With the murder of the four teens, followed by Hamas rockets and Israeli missile strikes, regional players and interested parties outside Israel and Palestine are understandably looking to make sense of the tragic mess, both in its short-term and long-term variants. And in the age of social media, sound bites rule. One 5-minute video that has been circulating on Facebook purports to explain the overall Arab-Israeli conflict simply and concretely. Those who’ve posted it praise its concrete and “unemotional” tone. It is indeed simple and unsensational. The problem is, the explanation put forth is anything but supported by the evidence.

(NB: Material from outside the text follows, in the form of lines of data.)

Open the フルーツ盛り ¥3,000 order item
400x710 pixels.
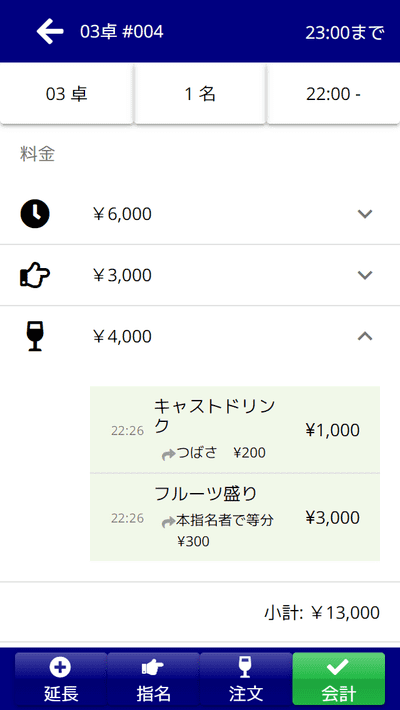point(235,518)
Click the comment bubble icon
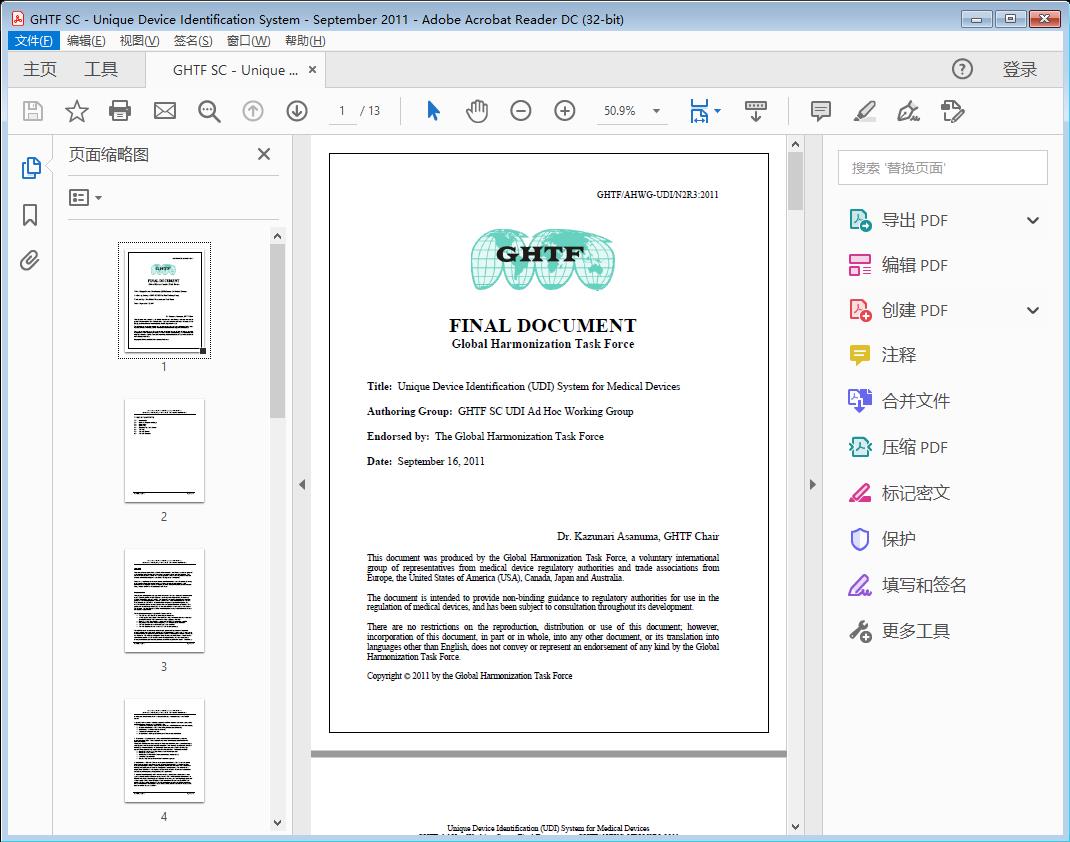This screenshot has width=1070, height=842. coord(819,111)
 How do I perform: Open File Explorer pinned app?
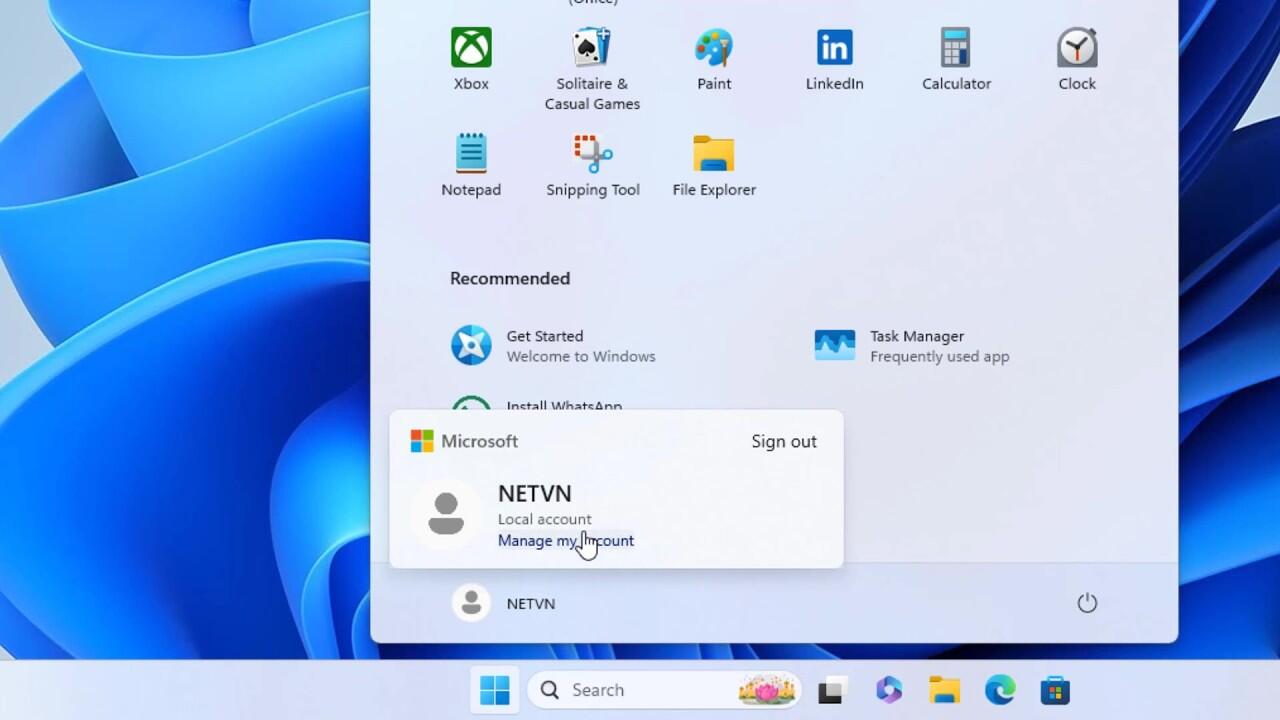point(714,166)
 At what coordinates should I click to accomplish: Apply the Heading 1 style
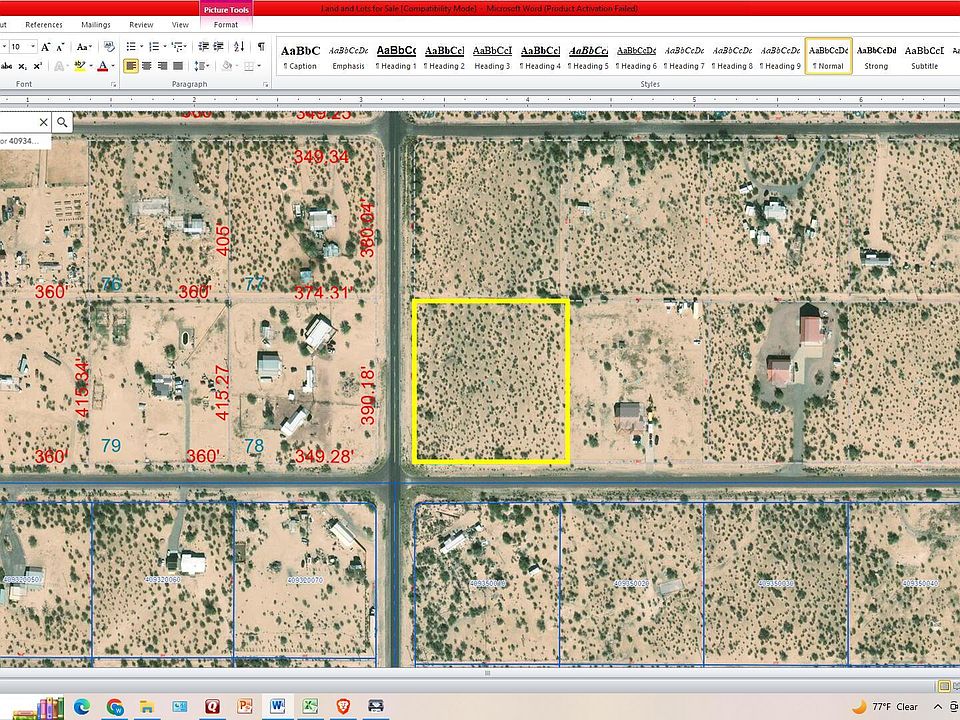coord(397,56)
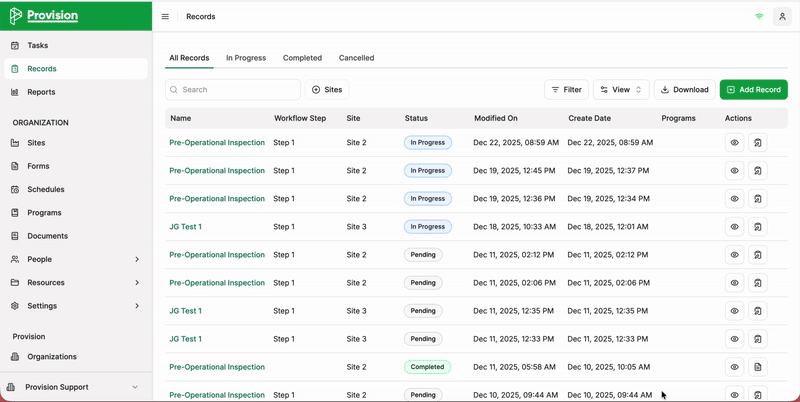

Called The Middle East Problem (and tagged by the Israel Video Network as “The Most Important Video About Israel Ever Made,”), the video has Dennis Prager asserting that the Middle East Conflict is the “easiest in the world to explain.” His explanation? “One side wants the other side dead.” Israel wants to live in peace, he continues, and even recognizes the right of the Palestinians to a state. (Ignore pesky detail revealing Bibi’s recent revelation that he has no intention of allowing this to happen.) But “most Palestinians, and many other Muslims and Arabs,” Prager stresses, “do not recognize the right of the State of Israel to exist.”
The assumption that “they want us dead” (also known as the “they hate us” theory) is a key cause of what Israeli psychologists have described as a siege mentality characterizing Israeli society. Suggesting that “they hate us” also serves to trivialize the actual concerns and claims of the other side. Claiming that “they” do not recognize the right of Israel to exist ignores the mutual letters of recognition exchanged between Israel and the PLO in 1993. Most importantly, such “they hate us” statements are important motivators for keeping powerful actors stuck to the status quo.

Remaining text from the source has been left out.